De acordo com João Antônio Moraes, diretor Federação Única dos Petroleiros (FUP), o aumento nos custos dos derivados de petróleo é uma opção política do governo golpista de Michel Temer (PMDB) e da atual direção da Petrobras. 

Além da precarização nas condições de vida da população, a FUP destaca o risco de acidentes para as crianças e os prejuízos ambientais com o desmatamento, como consequências negativas do aumento do preço do gás e do retorno à utilização de lenha como combustível. 

Na opinião de Moraes, os combustíveis do país deveriam ser muito mais baratos devido as reservas petrolíferas do pré-sal, a modernidade e qualidade das refinarias e seus técnicos, e os baixos custos de produção. 

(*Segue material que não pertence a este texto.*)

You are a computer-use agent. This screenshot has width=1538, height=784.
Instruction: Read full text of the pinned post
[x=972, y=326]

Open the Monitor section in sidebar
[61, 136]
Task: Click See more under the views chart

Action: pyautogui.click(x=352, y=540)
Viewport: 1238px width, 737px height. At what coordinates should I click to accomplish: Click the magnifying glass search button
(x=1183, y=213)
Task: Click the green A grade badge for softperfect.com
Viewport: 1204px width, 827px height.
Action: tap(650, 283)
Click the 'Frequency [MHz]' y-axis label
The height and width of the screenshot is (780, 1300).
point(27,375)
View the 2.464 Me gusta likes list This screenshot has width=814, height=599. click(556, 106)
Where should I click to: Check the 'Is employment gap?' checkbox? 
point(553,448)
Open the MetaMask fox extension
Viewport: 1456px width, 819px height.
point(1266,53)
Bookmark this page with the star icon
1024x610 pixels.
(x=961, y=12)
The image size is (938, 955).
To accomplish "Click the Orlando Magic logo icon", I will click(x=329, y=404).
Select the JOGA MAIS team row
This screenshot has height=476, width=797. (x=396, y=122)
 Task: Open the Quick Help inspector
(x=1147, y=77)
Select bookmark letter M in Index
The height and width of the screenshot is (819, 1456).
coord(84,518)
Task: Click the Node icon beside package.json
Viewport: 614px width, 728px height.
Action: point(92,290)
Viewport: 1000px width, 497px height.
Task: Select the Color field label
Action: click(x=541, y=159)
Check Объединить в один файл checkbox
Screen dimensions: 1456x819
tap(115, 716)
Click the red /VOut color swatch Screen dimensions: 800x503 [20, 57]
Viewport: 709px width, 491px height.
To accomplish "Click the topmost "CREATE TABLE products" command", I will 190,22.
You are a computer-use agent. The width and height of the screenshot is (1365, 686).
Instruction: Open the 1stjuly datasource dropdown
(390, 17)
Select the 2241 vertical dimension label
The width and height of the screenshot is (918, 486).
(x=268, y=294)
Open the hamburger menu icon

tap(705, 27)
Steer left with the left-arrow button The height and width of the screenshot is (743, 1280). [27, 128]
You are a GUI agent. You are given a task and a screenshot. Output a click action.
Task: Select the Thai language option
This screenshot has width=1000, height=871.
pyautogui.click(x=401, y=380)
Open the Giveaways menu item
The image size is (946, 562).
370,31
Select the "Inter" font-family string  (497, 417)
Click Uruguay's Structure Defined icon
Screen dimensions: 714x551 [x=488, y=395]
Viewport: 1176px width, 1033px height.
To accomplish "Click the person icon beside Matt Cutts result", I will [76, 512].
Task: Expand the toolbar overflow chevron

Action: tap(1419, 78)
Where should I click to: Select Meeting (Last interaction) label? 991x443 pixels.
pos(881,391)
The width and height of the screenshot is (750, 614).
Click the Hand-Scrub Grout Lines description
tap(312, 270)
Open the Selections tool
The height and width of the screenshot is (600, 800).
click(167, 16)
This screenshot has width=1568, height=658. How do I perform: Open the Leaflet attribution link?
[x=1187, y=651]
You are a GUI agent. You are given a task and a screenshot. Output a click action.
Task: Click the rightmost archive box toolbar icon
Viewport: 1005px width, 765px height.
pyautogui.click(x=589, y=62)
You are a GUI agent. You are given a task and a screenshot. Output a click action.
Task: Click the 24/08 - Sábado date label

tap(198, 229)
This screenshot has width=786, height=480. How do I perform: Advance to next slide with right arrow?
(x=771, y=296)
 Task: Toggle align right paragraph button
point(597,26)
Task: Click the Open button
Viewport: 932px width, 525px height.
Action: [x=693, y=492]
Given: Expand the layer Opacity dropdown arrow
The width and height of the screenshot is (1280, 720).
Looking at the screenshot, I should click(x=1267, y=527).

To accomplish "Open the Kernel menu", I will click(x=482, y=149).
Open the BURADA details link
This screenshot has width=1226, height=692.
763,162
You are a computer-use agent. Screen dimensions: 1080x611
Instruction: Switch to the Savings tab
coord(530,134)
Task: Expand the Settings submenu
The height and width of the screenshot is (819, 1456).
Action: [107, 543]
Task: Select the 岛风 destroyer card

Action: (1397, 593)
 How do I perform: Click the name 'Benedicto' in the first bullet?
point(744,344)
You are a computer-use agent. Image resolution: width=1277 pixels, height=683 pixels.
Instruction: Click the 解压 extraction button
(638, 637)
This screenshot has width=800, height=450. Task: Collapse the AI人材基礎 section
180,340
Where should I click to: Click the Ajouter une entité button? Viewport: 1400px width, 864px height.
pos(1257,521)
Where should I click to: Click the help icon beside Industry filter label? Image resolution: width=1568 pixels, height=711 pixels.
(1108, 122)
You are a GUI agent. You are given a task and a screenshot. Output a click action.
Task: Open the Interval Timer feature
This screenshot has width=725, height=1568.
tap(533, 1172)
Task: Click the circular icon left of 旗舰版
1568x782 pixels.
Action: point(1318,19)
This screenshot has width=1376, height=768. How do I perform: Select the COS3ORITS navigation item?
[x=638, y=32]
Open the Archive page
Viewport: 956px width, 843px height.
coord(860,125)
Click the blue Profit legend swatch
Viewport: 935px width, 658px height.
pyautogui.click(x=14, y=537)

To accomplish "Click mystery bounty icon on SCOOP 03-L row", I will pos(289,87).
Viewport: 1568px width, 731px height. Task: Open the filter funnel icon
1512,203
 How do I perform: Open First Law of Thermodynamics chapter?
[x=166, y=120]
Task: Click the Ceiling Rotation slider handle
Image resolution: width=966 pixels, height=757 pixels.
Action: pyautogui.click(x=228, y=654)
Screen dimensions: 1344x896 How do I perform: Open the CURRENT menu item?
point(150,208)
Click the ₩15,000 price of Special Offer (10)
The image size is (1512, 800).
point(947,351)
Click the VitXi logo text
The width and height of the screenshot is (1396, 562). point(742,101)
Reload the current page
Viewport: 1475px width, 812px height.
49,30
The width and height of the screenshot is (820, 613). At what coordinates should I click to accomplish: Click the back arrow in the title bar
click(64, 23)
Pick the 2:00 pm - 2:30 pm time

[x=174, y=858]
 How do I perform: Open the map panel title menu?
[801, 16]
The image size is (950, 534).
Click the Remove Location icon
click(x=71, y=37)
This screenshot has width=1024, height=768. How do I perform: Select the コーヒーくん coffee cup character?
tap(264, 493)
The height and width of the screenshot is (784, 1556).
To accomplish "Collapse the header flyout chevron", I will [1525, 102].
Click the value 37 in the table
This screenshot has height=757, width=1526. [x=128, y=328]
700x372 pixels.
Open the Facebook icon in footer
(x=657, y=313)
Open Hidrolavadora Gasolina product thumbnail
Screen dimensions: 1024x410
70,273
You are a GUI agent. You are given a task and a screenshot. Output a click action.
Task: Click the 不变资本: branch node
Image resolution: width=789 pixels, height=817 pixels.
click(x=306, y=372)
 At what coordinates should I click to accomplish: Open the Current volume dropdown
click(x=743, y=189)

"No entanto, nesse exato momento em que essa conjuminância de fatores existe pela primeira vez na história, e que poucos países do mundo reúnem essas condições, a opção política desse governo tem sido obrigar o brasileiro a reduzir seu consumo energético, o que significa abrir mão do básico uma vez que a gente tem uma população carente que já tem um consumo energético muito baixo comparado com outras nações", disse.

O preço do botijão de 13 quilos ficou praticamente congelado durante o governo de Luiz Inácio Lula da Silva e Dilma Rousseff. Desde que Temer assumiu o governo, em maio de 2016, o preço do botijão já aumentou 49%. Em junho deste ano, a Petrobras anunciou uma nova política de preços para a venda do Gás Liquefeito de Petróleo (GLP), indexando seu preço à cotação do combustível no mercado europeu. No entanto, Moraes destaca que as distribuidoras exportam o GLP a preços menores do que os pagos pela população brasileira. 

"Nós reduzimos o consumo, aumentamos a importação e estamos exportando uma quantidade enorme de petróleo. O que temos hoje é o comando da economia na mão de uma tropa de ocupação estrangeira, que se movimenta segundo o interesse de transnacionais e de outras nações. Hoje está instalada na direção da Petrobras um grupo a serviço de suas concorrentes, da Shell, da Texaco", afirmou. 

Procurada pelo Brasil de Fato, a Petrobras destacou, em nota, que se reuniu para avaliar os resultados da nova metodologia de preços, e chegou a conclusão de que o modelo precisa ser revisto, uma vez que a alta volatilidade nos preços do mercado europeu vem afetando o Brasil.